I'm not an expert on criminal justice, and I'm not particularly interested in the minutiae of the insanity defense or mitigating circumstances. Suffice it to say that state laws vary, but to varying degrees and under varying standards a criminal defendant can raise an insanity defense, which if successful would lead to a Not Guilty verdict and, probably, civil commitment. This is rarely successful. Once convicted, a defendant (or really, his or her lawyers) can raise mental illness in asking for a lesser sentence, in other words it can be seen to somewhat reduce the person's culpability. As examples, John Hinckley is not guilty by reason of insanity and so civilly committed to a mental hospital. Ted Kaczynski is guilty, but was spared the death penalty because of insanity.

This seems nonsensical to me, but that is because I do not share the prevailing view in our culture of the nature of free will and responsibility, nor of the essential rationale for criminal justice and criminal sanctions.

What does it mean to say that someone cannot appreciate the wrongfulness of his (usually -- women commit fewer crimes than men) actions, or is unable to conform his conduct to the requirements of the law? We know that Loughner could not conform his conduct to the requirements of the law by virtue of the observable fact that he did not. That probably seems a bizarre statement to most readers. Let me explain.

Granted, I have physical and cognitive limitations. I cannot dunk a basketball or read Russian. But within my possible range of action, it may appear that I make choices and could have made other choices than I did at any time. But the truth is, our actions are the effects of causes. We are what we are, operating within an environment which simply happens to us. None of us created ourselves. The subjective experience of most people is that we made a large contribution to our own development but that is an illusion.

We developed from a seed endowed with particular potential, which then unfolded in the environment where it happened to be. Interaction between the developing organism and the environment shaped both; at every point in time, we happened to have some particular capacity to respond to the environment we happened to be in, and that's how we responded. Connections among neurons developed as we grew, the brain happened to in some state when stimulus X occurred, and behavior Y then issued. We perceive most of our behaviors as choices, that we could have made otherwise, but in fact, what we did is the only thing we could have done because that is the behavior that our brain, with the traits it possessed and the state it was in, produced.

Free will and personal responsibility are fictions, but they are necessary. These fictions are essential substrates of the social mechanisms that maintain society and enable trust and cooperation. They are necessary to the mechanisms of shaming, and correction through more concrete sanctions. They are needed to teach children how to behave, and are presumed to be useful for trying to fix adults who misbehave.

As a slight digression, we could not live, and experience ourselves as human, without them. Indeed, agency is one of the most powerful predictors of satisfaction and happiness. People who are agentic -- who perceive themselves as having autonomy and control -- feel fulfilled.
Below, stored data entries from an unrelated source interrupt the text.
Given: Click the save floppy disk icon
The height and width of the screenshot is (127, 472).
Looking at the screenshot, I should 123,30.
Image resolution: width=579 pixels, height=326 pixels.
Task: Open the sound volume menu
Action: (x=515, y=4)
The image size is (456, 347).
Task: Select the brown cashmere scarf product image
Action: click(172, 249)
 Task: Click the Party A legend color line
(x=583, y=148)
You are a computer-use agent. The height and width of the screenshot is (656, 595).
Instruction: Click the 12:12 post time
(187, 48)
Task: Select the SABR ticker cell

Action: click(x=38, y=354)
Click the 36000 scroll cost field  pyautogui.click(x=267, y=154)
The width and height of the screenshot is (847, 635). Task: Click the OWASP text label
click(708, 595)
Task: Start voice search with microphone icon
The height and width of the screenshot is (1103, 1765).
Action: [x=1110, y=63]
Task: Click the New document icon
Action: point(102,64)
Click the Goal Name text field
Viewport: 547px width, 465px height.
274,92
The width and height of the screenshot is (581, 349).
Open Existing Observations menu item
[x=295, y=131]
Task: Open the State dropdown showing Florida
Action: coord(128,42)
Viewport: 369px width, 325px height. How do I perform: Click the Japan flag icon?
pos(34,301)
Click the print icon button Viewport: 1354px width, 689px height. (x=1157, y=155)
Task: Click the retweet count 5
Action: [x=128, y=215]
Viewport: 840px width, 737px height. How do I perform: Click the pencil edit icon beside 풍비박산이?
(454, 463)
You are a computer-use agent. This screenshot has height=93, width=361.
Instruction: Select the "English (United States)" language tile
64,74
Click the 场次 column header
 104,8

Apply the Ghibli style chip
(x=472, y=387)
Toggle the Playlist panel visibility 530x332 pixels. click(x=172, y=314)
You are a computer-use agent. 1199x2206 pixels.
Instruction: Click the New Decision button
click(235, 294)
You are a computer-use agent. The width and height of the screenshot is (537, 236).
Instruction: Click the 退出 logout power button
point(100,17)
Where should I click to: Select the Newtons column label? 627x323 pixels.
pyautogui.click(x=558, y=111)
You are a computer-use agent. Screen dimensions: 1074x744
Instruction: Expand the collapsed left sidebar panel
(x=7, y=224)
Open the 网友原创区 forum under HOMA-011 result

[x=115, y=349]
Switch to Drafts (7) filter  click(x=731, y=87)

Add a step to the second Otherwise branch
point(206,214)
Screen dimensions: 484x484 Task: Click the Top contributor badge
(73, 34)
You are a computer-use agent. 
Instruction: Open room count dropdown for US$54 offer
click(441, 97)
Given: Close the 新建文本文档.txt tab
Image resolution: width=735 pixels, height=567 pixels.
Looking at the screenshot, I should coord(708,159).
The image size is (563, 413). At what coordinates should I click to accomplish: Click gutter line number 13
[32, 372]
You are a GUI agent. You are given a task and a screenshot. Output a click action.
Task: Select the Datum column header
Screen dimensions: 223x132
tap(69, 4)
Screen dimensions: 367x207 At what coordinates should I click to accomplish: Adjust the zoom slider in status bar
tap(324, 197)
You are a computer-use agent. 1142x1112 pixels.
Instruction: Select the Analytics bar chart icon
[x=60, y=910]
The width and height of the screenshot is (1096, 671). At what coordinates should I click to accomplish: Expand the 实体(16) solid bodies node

But what difference does it really make to the evil of an act whether the perpetrator was operating under a bizarre delusion, or lacked empathy, or was deeply infected with anger, or felt some compelling need which outweighed the harm of the act? Any of these internal states might have produced the evil act, but it is the same act in the end, and the perpetrator somehow came to that state through some history.

In my view, the law should be designed to reduce the frequency of evil acts and optimize social trust, coherence, and the potential of society's members. On those criteria, the relative "evil" of a person who does bad things is irrelevant, actually nonsensical. The evil is in the act. We should try to understand why it happened and respond in the most constructive way we can, to protect public safety, reduce the risk of evil events in the future, if at all possible, and lastly, yes, to maximize the welfare and potential of the perpetrator within the constraints of the previous two requirements.

I will leave the implementation of those priorities for another time. But deciding how "evil" or "insane" Mr. Loughner may be is not helpful.

Tuesday, January 18, 2011

Is this ethical?

These people may be in the same category as the Raelians, but on the other hand it isn't totally implausible: They think they may be able to clone a woolly mammoth using DNA extracted from a specimen preserved in a Russian laboratory, using the ovum and womb of an elephant. (Don't worry, this mammoth is only a few thousand years old. Dinosaurs, except for the lineage that produced the birds, have been extinct for 65 million years.)

Mammoths, like elephants, were social creatures, and this would be the only representative of its kind. There has been talk, by the way, of trying to clone a Neanderthal -- much less plausible since known specimens are older and not preserved by freezing. That seems to me clearly wrong. But how about this?

Not really expressing an opinion, just wondering. The news article doesn't even consider the question.

Monday, January 17, 2011

We are all superhuman now

I've finished reading Galileo's Dialogue, but it will be a while before I've said all I have to say about it. First this.

While much of the Dialogue concerns philosophy -- both epistemology and metaphysics, the latter necessarily with some circumspection -- Galileo of course had the ultimate weapon, his telescope. It was no longer viable to argue from some presumed first principles to discover the place of the earth in the cosmos. Anyone who looked through the telescope would be forced to concede the truth.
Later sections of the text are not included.